| RECORD SET |
* BEGIN *

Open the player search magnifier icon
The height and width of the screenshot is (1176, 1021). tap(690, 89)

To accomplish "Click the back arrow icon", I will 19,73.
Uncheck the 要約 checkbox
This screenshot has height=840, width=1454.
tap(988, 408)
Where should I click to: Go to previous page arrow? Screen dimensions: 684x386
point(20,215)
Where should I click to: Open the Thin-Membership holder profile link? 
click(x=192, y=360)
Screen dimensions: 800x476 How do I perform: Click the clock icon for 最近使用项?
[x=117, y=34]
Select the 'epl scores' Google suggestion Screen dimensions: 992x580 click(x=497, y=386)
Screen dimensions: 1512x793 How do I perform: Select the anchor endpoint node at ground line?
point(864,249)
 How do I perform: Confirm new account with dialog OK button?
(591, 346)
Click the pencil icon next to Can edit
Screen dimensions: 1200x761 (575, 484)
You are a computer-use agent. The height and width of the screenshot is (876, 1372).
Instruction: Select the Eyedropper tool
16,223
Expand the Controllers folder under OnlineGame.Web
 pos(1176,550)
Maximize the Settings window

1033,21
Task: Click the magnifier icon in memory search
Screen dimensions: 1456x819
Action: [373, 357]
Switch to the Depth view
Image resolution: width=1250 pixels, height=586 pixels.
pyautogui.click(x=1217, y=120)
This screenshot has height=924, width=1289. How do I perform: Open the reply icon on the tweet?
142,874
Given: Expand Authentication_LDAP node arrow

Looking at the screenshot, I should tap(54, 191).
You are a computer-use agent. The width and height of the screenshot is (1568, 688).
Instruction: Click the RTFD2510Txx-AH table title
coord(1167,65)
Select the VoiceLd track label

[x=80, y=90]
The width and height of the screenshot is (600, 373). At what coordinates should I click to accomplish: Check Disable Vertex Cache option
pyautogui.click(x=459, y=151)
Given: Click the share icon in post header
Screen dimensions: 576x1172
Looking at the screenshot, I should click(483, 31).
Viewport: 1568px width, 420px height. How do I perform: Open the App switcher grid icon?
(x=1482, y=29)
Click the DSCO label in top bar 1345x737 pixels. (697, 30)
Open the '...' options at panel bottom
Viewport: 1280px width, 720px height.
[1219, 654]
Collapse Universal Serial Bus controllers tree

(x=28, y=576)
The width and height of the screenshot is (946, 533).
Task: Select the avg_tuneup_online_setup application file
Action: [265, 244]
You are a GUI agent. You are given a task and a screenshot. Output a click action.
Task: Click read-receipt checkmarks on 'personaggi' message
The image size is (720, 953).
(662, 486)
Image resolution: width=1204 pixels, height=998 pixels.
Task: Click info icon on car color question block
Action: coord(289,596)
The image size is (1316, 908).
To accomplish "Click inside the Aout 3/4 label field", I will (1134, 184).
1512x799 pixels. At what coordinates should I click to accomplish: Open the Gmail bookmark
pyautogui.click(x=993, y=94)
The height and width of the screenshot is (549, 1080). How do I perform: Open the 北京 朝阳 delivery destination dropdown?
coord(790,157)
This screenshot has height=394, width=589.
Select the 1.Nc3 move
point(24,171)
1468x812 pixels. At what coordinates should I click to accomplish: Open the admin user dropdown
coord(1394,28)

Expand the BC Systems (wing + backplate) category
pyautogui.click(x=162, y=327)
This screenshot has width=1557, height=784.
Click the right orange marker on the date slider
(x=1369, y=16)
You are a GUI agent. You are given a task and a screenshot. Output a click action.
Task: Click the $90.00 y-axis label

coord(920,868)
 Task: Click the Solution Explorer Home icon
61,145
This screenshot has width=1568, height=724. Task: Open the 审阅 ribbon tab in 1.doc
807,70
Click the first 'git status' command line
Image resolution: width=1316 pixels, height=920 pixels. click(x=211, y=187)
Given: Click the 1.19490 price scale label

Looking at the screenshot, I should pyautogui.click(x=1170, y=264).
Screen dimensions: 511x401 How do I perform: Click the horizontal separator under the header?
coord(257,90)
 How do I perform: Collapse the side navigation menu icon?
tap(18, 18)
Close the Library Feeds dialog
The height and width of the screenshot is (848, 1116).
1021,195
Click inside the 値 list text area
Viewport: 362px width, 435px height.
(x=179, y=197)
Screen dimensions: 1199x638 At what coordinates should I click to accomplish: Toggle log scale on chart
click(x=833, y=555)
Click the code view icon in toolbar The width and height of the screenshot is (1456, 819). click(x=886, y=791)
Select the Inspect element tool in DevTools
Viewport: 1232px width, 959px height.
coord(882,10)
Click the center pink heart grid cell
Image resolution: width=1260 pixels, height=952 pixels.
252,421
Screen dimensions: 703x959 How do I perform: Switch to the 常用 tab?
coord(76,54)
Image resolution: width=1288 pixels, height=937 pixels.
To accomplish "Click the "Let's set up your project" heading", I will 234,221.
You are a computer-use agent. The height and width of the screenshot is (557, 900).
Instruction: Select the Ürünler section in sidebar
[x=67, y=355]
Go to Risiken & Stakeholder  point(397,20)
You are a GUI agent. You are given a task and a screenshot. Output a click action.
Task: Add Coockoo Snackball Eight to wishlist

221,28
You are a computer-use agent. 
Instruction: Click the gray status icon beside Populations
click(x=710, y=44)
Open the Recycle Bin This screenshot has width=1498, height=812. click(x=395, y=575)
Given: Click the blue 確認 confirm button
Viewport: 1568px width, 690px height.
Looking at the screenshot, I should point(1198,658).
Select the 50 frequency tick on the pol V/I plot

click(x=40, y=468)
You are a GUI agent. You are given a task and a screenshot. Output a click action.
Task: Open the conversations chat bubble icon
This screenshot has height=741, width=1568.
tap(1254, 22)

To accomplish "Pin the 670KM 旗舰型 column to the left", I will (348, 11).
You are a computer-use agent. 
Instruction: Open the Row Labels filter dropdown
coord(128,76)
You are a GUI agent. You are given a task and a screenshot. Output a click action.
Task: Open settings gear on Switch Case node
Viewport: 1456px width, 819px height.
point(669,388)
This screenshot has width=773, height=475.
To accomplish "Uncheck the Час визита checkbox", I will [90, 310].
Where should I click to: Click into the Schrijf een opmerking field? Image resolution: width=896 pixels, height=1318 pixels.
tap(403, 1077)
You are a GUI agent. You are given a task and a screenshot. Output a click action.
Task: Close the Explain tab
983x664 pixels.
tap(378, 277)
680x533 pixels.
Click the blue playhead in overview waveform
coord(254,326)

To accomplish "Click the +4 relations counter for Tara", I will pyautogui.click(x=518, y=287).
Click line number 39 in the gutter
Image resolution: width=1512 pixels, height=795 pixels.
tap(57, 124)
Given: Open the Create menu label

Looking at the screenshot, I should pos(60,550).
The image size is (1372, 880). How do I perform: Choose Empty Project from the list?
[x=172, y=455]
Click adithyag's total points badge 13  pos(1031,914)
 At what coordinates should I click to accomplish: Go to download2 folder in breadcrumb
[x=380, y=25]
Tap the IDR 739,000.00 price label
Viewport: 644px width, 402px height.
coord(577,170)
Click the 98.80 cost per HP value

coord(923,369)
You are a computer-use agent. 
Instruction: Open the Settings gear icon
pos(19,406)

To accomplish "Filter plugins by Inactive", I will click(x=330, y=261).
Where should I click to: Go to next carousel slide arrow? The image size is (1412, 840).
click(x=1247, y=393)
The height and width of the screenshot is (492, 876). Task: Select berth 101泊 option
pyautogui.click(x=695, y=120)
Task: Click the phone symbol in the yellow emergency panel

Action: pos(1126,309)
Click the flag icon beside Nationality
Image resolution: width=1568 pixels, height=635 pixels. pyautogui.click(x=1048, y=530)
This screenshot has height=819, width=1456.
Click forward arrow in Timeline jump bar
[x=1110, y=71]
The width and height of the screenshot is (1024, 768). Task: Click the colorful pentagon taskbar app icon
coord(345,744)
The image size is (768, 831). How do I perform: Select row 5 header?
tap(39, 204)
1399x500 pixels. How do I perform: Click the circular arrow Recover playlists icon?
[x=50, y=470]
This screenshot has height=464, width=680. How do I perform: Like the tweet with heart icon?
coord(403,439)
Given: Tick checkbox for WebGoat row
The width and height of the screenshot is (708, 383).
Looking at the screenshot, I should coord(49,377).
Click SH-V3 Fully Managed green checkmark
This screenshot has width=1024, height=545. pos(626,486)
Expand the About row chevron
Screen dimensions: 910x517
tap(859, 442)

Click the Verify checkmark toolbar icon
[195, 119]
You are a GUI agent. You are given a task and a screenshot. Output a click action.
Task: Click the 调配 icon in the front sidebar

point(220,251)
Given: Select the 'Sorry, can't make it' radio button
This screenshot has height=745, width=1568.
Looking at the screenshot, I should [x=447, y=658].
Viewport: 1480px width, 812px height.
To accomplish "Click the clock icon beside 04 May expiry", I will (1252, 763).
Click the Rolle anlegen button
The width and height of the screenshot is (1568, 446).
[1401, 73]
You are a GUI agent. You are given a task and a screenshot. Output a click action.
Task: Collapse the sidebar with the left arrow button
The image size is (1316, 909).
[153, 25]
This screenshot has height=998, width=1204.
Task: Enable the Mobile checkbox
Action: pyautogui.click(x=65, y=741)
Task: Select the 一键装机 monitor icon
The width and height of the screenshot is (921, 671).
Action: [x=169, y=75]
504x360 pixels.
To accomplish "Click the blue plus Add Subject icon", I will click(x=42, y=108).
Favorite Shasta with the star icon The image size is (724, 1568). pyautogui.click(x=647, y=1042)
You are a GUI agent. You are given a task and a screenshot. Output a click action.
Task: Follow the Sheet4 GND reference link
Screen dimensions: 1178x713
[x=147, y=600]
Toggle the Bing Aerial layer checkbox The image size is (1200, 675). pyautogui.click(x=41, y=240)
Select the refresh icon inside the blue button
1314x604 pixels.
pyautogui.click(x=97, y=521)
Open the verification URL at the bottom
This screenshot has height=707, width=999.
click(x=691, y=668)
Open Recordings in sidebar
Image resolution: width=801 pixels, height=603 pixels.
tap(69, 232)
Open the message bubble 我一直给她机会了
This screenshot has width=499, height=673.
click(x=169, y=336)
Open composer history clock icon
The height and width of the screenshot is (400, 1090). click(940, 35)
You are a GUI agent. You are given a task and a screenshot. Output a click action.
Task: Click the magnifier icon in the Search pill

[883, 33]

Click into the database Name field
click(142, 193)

* END *

| EXERCISE DESCRIPTION |
Could you update the lines starting at the one containing "This screenshot has height=924, width=1289." and ending at the one containing "[x=80, y=90]" by swapping "Expand" for "Unfold" and leaving everything else unchanged?

| SOLUTION FOR THIS PROBLEM |
This screenshot has height=924, width=1289. How do I perform: Open the reply icon on the tweet?
142,874
Given: Unfold Authentication_LDAP node arrow

Looking at the screenshot, I should tap(54, 191).
You are a computer-use agent. The width and height of the screenshot is (1568, 688).
Instruction: Click the RTFD2510Txx-AH table title
coord(1167,65)
Select the VoiceLd track label

[x=80, y=90]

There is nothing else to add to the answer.